Indovoices.com –Pandemi Covid-19 di Depok, Jawa Barat, masih jauh dari tanda-tanda mereda. Sebagaimana di wilayah-wilayah lainnya di Jabodetabek, Depok terus mengalami lonjakan pasien Covid-19 setiap hari.
Hingga Kamis (28/1/2021), masih ada 4.845 pasien Covid-19 di Depok yang harus menjalani isolasi maupun dirawat di rumah sakit.
Jumlah itu hanya terpaut 47 orang dari rekor tertinggi jumlah pasien Covid-19 yang pernah dicatat Depok selama pandemi.
Penularan Covid-19 yang tak terkendali membuat rumah sakit sebagai hilir penanganan pandemi ibarat kedatangan banjir bandang yang tak kunjung surut.
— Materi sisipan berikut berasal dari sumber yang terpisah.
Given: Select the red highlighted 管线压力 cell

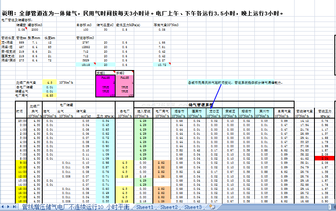Looking at the screenshot, I should click(324, 158).

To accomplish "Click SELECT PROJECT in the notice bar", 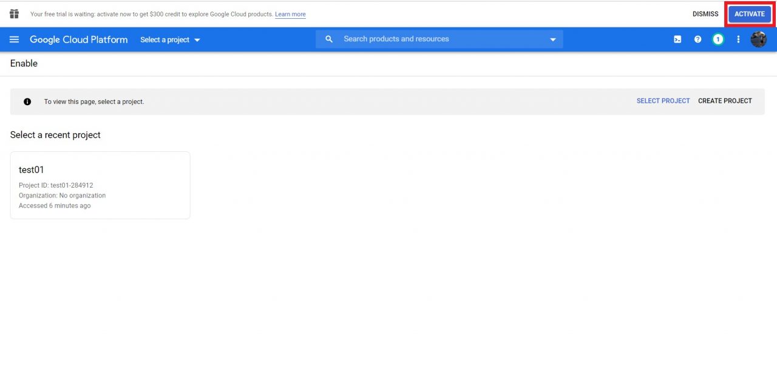I will pyautogui.click(x=663, y=101).
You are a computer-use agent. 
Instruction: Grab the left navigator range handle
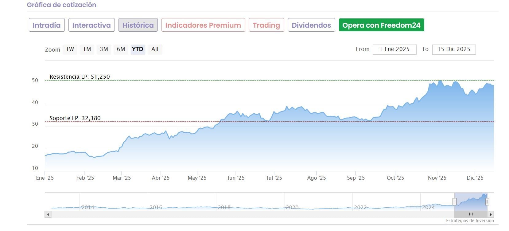coord(454,202)
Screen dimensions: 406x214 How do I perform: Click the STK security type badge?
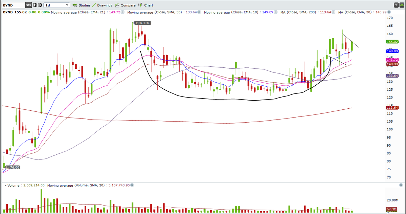click(x=29, y=5)
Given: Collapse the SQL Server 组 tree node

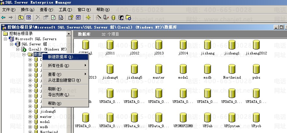Looking at the screenshot, I should 12,44.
“Sebagaimana umumnya kondisi di rumah sakit saat ini. Tempat tidur isolasi maupun ICU (Intensive Care Unit) penuh,” ujar Amelia Martira, salah satu dokter yang saban hari bertugas menangani pasien Covid-19 di RSUD Kota Depok, kepada Kompas.com, Selasa lalu.
Amelia menuturkan, pasien-pasien yang terus berdatangan ke RSUD Kota Depok tetap diterima, tetapi harus mengantre sampai ada slot kamar kosong untuknya.
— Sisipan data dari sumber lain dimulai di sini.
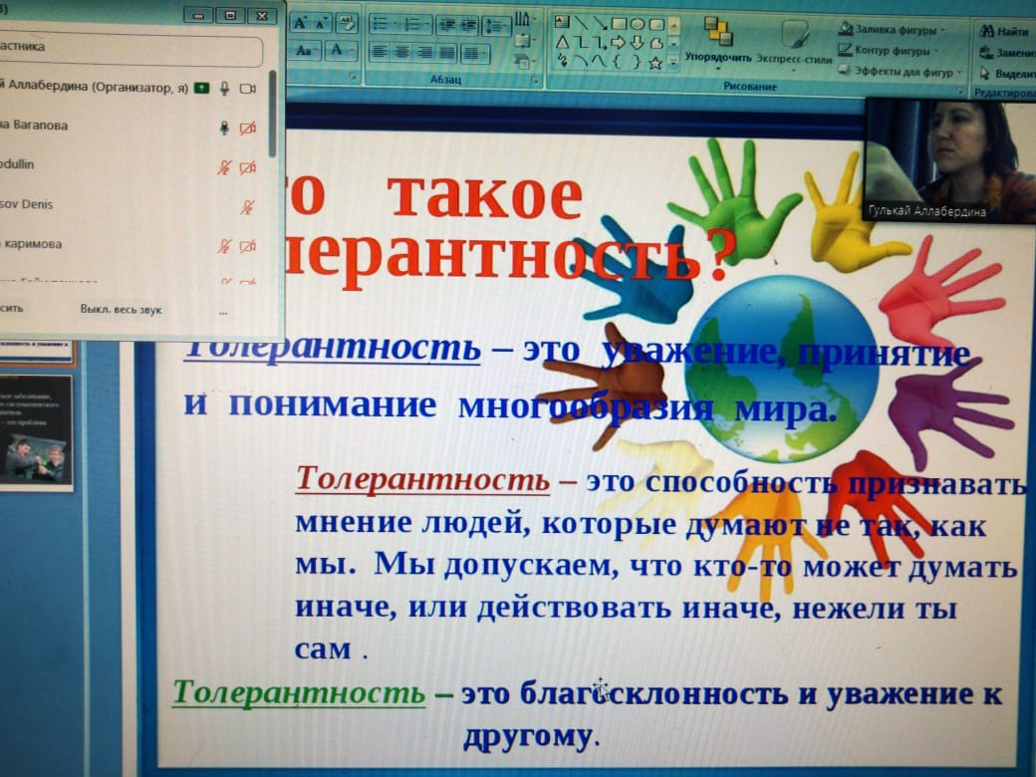Select the rectangle shape in shapes gallery

tap(619, 24)
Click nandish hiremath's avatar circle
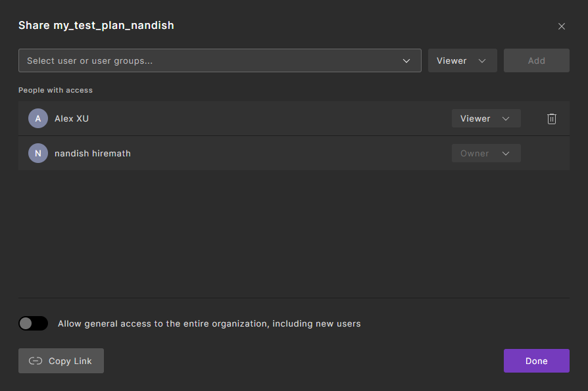 [x=38, y=154]
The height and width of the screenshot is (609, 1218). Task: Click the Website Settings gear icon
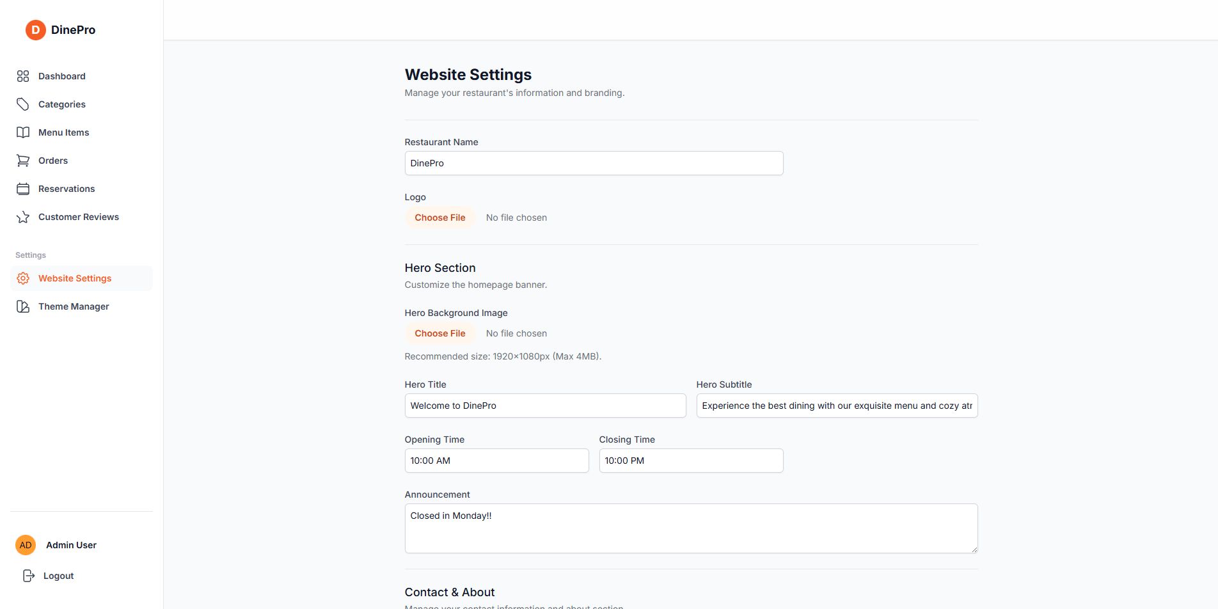pyautogui.click(x=23, y=278)
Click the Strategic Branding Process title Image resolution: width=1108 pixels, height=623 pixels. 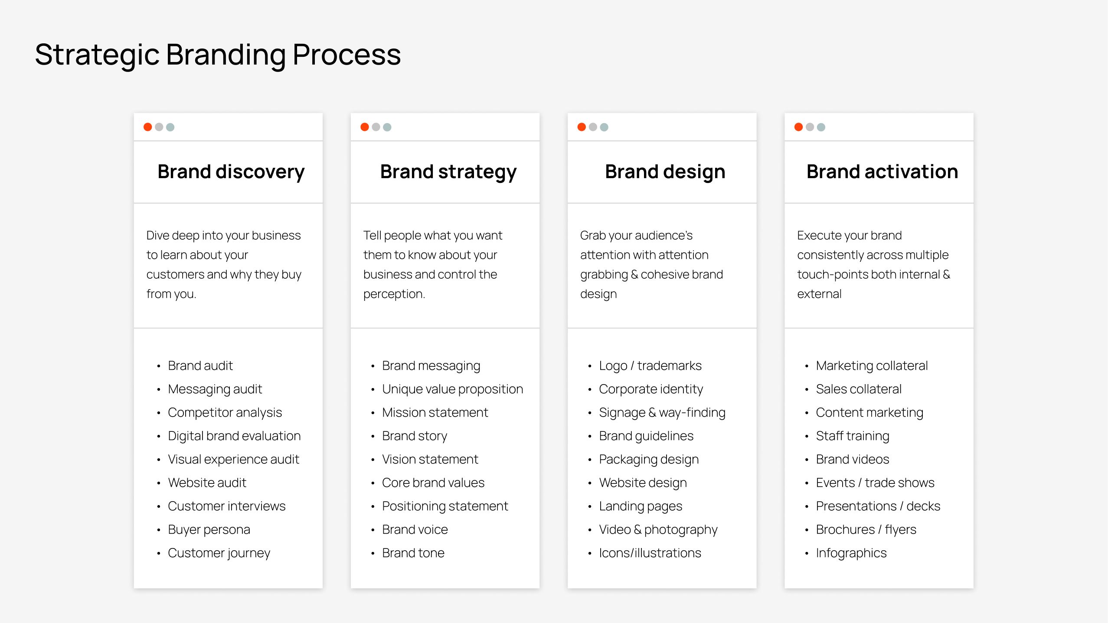[218, 55]
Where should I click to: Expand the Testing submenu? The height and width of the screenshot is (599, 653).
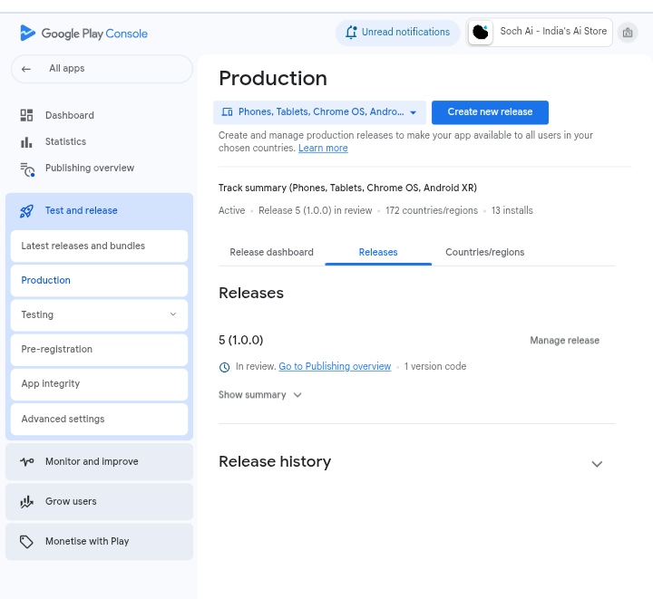[172, 314]
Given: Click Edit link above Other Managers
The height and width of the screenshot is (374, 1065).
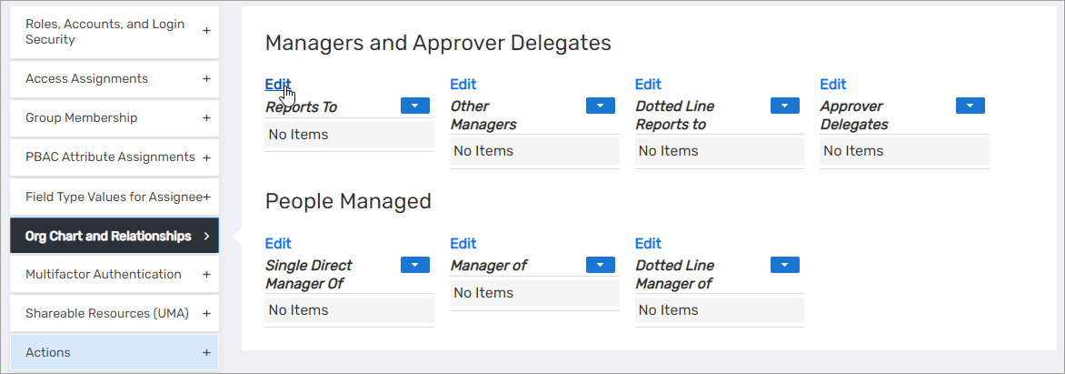Looking at the screenshot, I should pos(463,85).
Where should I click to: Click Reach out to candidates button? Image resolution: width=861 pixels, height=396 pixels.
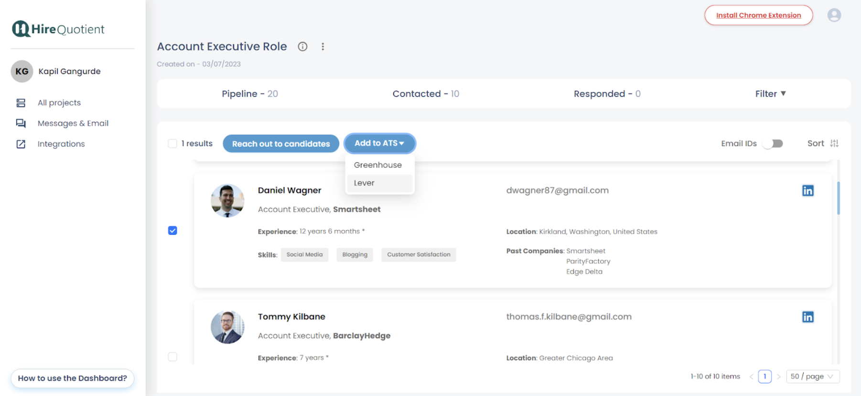280,143
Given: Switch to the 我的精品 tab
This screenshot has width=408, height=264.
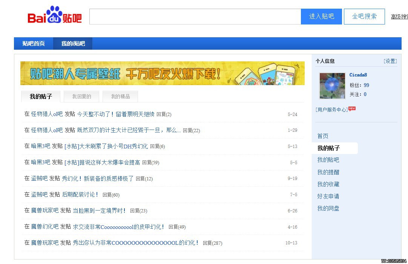Looking at the screenshot, I should (120, 96).
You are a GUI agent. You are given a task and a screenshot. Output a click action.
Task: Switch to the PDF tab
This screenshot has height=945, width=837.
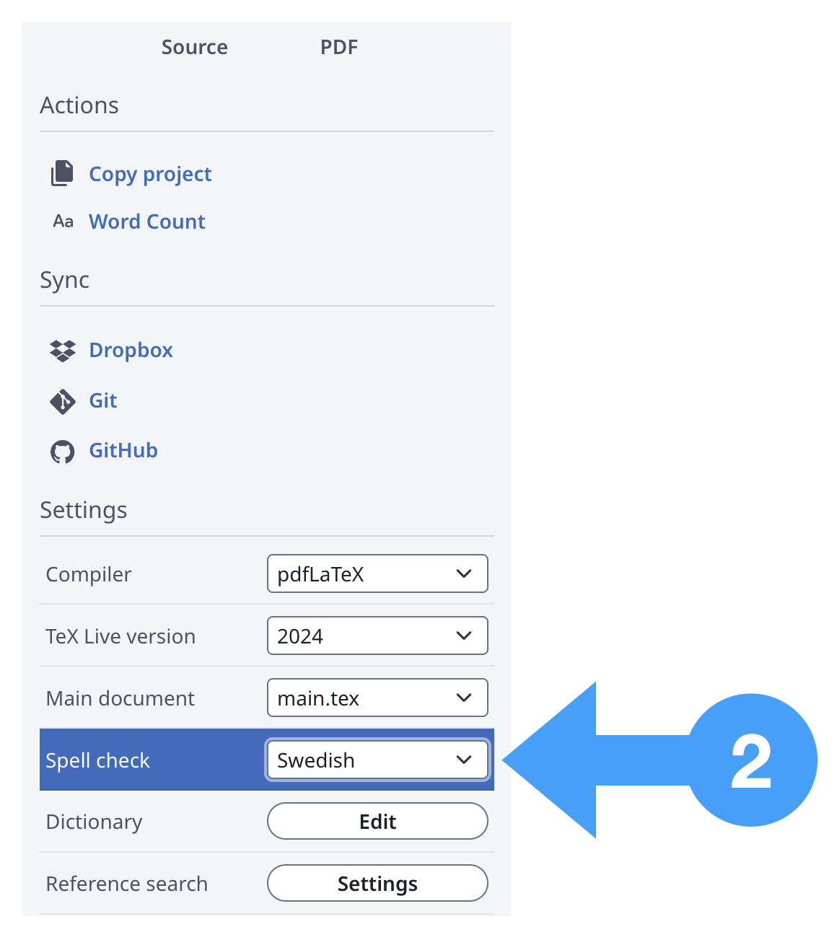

Hal itu terjadi karena antara jumlah pasien yang berdatangan dengan kamar yang tersedia tidak seimbang.
“Tentu saja (pelayanan) akan stagnan di IGD (Instalasi Gawat Darurat) hingga kamar isolasi atau ICU tersedia. Akibatnya, memang overcrowded terjadi di IGD,” ungkapnya.
IGD kini seperti disulap paksa menjadi ruang darurat bagi pasien Covid-19.
Terpaksa tolak pasien bergejala berat
Situasi yang digambarkan Amelia pun terjadi di RS Universitas Indonesia (RS UI). Pasien bisa menunggu di IGD berhari-hari.
Padahal, RS UI bersama RSUD Kota Depok merupakan salah dua rumah sakit di Depok dengan kapasitas penanganan Covid-19 mumpuni, meskipun di luar itu ada 20 rumah sakit swasta di Depok yang turut menerima rujukan pasien Covid-19
“Banyak pasien yang di IGD lebih dari satu hari karena belum dapat ruangan atau pasien itu belum dapat dirujuk ke RS lain,” kata Manajer Pengembangan Bisnis RS UI, Astrid Saraswaty, Kamis kemarin.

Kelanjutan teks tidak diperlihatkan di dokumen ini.